Publicação nas redes leva Moraes a autorizar investigação contra Flávio Bolsonaro


O ministro Alexandre de Moraes, do Supremo Tribunal Federal (STF), determinou a abertura de inquérito pela Polícia Federal (PF) para investigar o senador Flávio Bolsonaro (PL-RJ) por suposta prática do crime de calúnia contra o presidente Luiz Inácio Lula da Silva (PT).
A decisão atende a uma representação da PF, que apontou indícios de crime em uma publicação feita pelo parlamentar nas redes sociais. O pedido contou com parecer favorável da Procuradoria-Geral da República (PGR), órgão responsável por avaliar a existência de elementos mínimos para a abertura de investigação contra autoridades com foro privilegiado.
Segundo os autos, Flávio Bolsonaro publicou conteúdo em que associa Lula a crimes como tráfico internacional de drogas, lavagem de dinheiro e apoio a organizações criminosas, além de regimes autoritários. A postagem também inclui uma montagem com a imagem do presidente ao lado do líder venezuelano Nicolás Maduro, acompanhada da afirmação de que Lula “será delatado”.

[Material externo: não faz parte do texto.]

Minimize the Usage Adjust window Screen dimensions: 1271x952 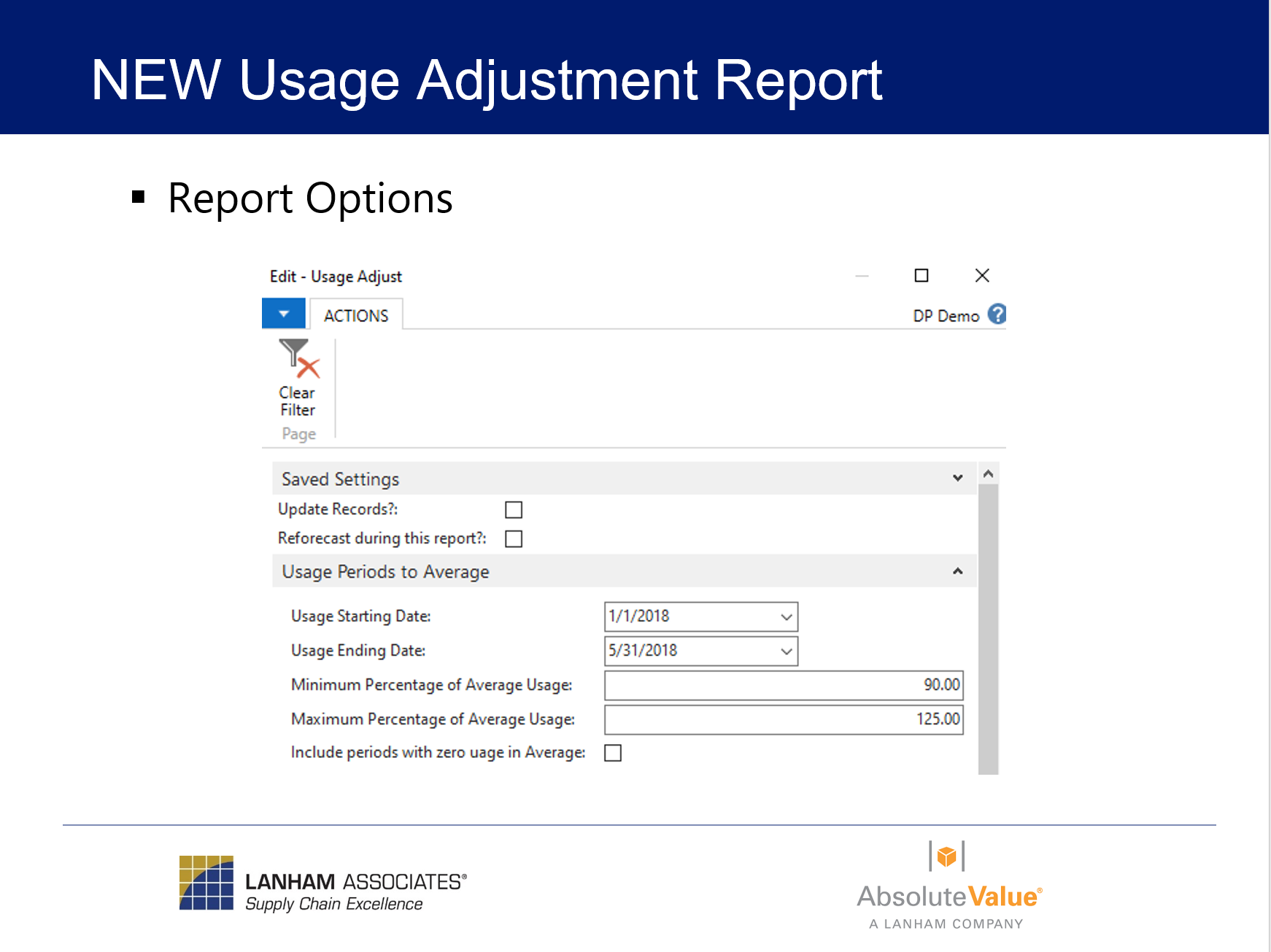[862, 276]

O senador ainda faz referência a supostas irregularidades envolvendo o Foro de São Paulo e menciona alegações de fraudes nas eleições de 2022, sem apresentar provas. Esses elementos foram considerados pela PF como parte do contexto que pode caracterizar a imputação falsa de crimes ao presidente da República.

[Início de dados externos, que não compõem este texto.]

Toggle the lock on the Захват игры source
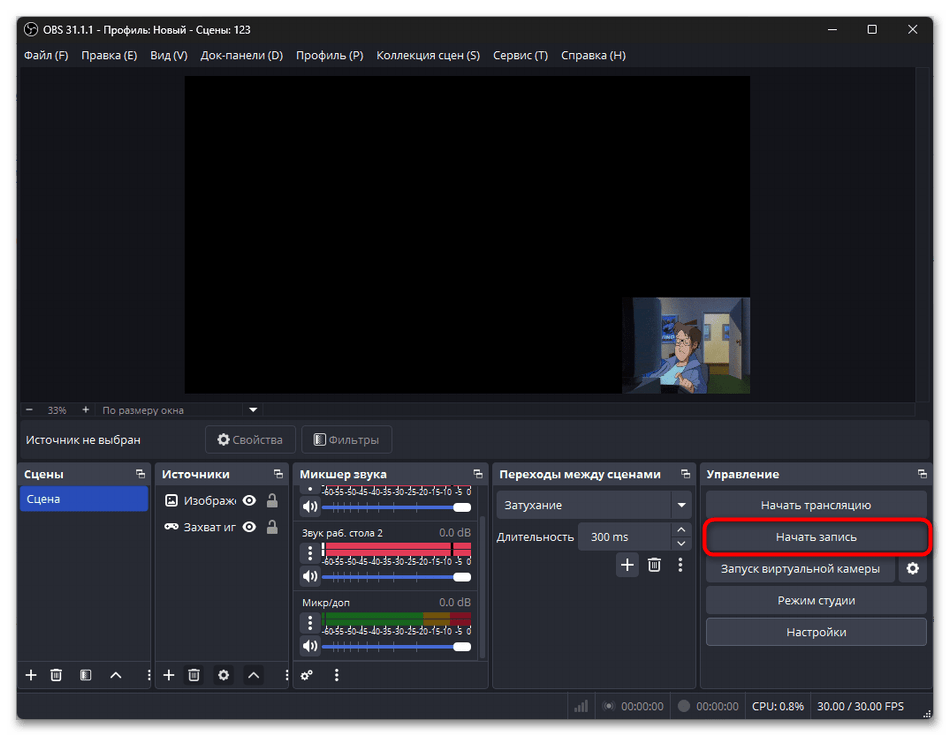 point(272,527)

De acordo com a legislação brasileira, o crime de calúnia ocorre quando alguém atribui falsamente a outra pessoa a prática de um fato definido como crime. A Polícia Federal destacou que a publicação foi feita em ambiente público, com ampla disseminação, o que pode agravar a conduta.
Na decisão, Moraes entendeu que há indícios suficientes para a abertura de investigação preliminar e determinou a instauração de inquérito. Entre as medidas iniciais, a PF poderá colher depoimentos, preservar registros da publicação e analisar o alcance do conteúdo divulgado.
O caso tramita no STF em razão do foro por prerrogativa de função do senador. Após a conclusão das diligências, a PF deverá encaminhar relatório à PGR, que decidirá se apresenta denúncia, solicita arquivamento ou pede novas investigações.
Até o momento, não houve manifestação oficial de Flávio Bolsonaro sobre a abertura do inquérito.